E quando era partita per Plaingrass, lo aveva fatto con la convinzione che non sarebbe tornata per molto, molto tempo. 

Un po' le era mancata, ma allo stesso tempo doveva ammettere di essere abituata in fratta alla calma e alla tranquillità del paese. 

Anche Heath apparve molto più nostalgico mentre attraversavo le vie della città, stringendo più forte che poteva la mano a pugno, quasi a farsi venire le nocche bianche. 

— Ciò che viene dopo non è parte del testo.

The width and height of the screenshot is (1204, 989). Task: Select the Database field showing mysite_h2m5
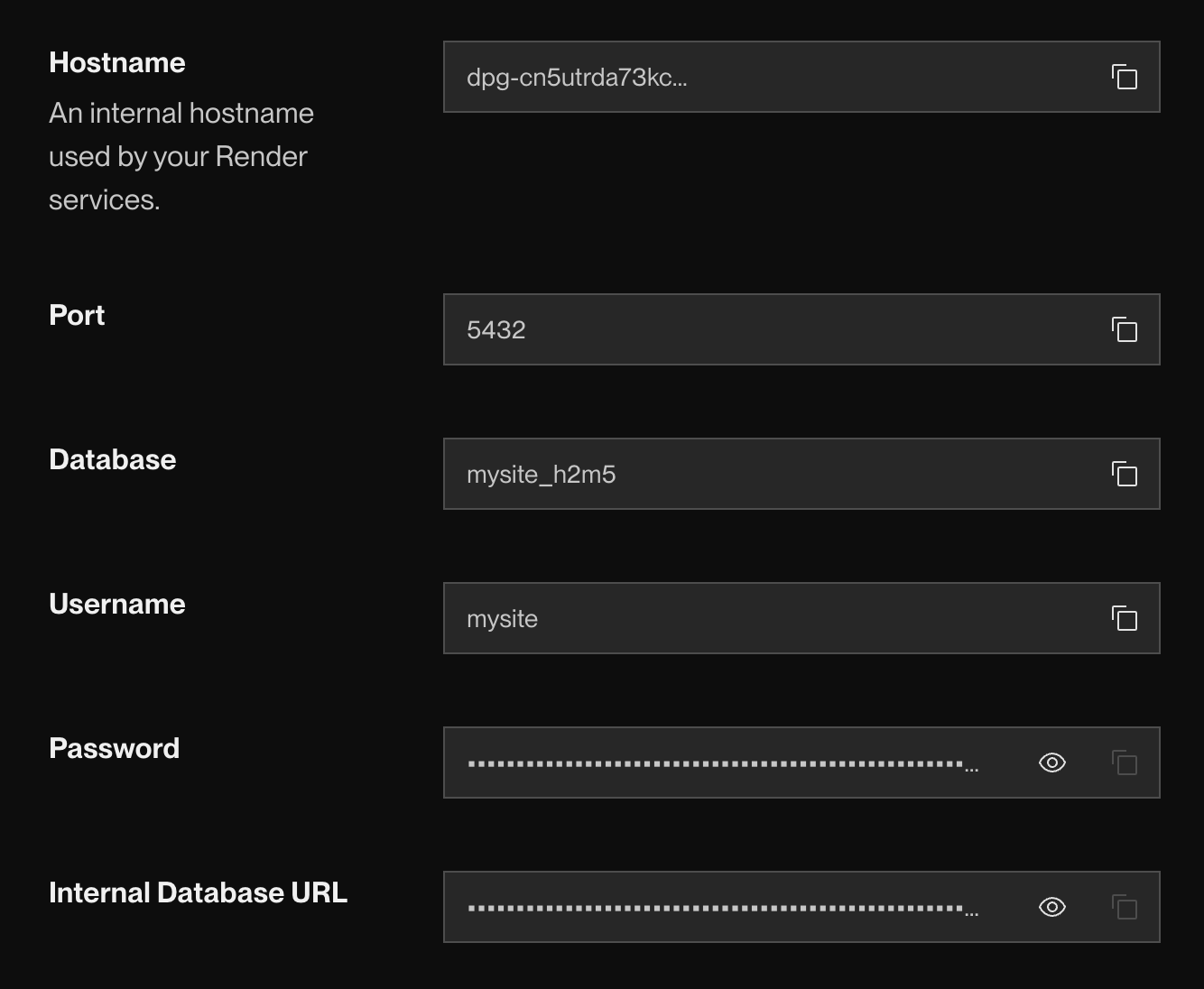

Poteva comprenderlo, visto che i ricordi legati alla capitale per lui erano spiacevoli e dolorosi. E senza neanche accorgersene, Joyce si ritrovò a stringergli la mano, cercando di sciogliere il suo pugno intriso di tristezza e sofferenza.

Heath apprezzò il gesto, tanto che le sorrise per qualche istante, prima che la carrozza si fermasse all'interno di un piccolo e grazioso atrio di un palazzo in pieno centro. 

I domestici li stavano aspettando fuori, in piedi e in fila davanti all'entrata, e il maggiordomo fu il primo a farsi avanti, presentando se stesso e gli altri colleghi: due fattorini, giovani e in fora che aiutarono Heath a scendere con la carrozzina, la cuoca e due cameriera. 

«Siamo a vostra completa disposizione, secondo gli ordini di Lord Byron Devenport», concluse l'uomo, impettito, con le braccia dietro alla schiena. 

Per Joyce era una novità, avere tutti quei domestici a disposizione ma non perse tempo e subito ringraziò. 

«Lord Byron ci ha informato delle problematiche del signor Heath, perciò abbiamo già predisposto, dove possibile, una rampa sui gradini. Per raggiungere le stanze da letto ai piani superiori, invece, Will e Malcom saranno a completa disposizione per il trasporto», l'uomo indicò i due ragazzi più giovani che aveva fatto scendere Heath, e che avevano ignorato lo sguardo turbato di quest'ultimo.

«Grazie. Vi comunico già da adesso che fra due giorni abbiamo un appuntamento programmato in centro e che quindi avremmo bisogno della carrozza. Mentre vi chiederei di predisporre il rientro a Plaingrass tra non meno di due settimane... Lord Byron ci tiene che il suo amico sia presente alla festa che sta organizzando».

Heath aveva alzato gli occhi al cielo, ma lei aveva fatto finta di nulla. Aveva promesso a Byron che si sarebbe presentato alla festa, e lei manteneva sempre le sue promesse. 

«Bene, ora che abbiamo finito con i convenevoli, direi che posso anche godermi questi pochi giorni in santa pace, giusto?», furono le prime parole che Heath pronunciò, ignorando tutti i domestici. 

«Certo, siete libero di passare le vostre giornate come meglio credete, purché non dimentichiate il nostro appuntamento con Paulina».

Detto ciò Heath si voltò e lasciò che i due fattorini lo trasportasse nella sua camera da letto, lasciando da sola Joyce. 

Il suo se sto senso le suggeriva che quel viaggio avrebbe cambiato per sempre il loro rapporto. Se in bene o in male ancora non lo sapeva.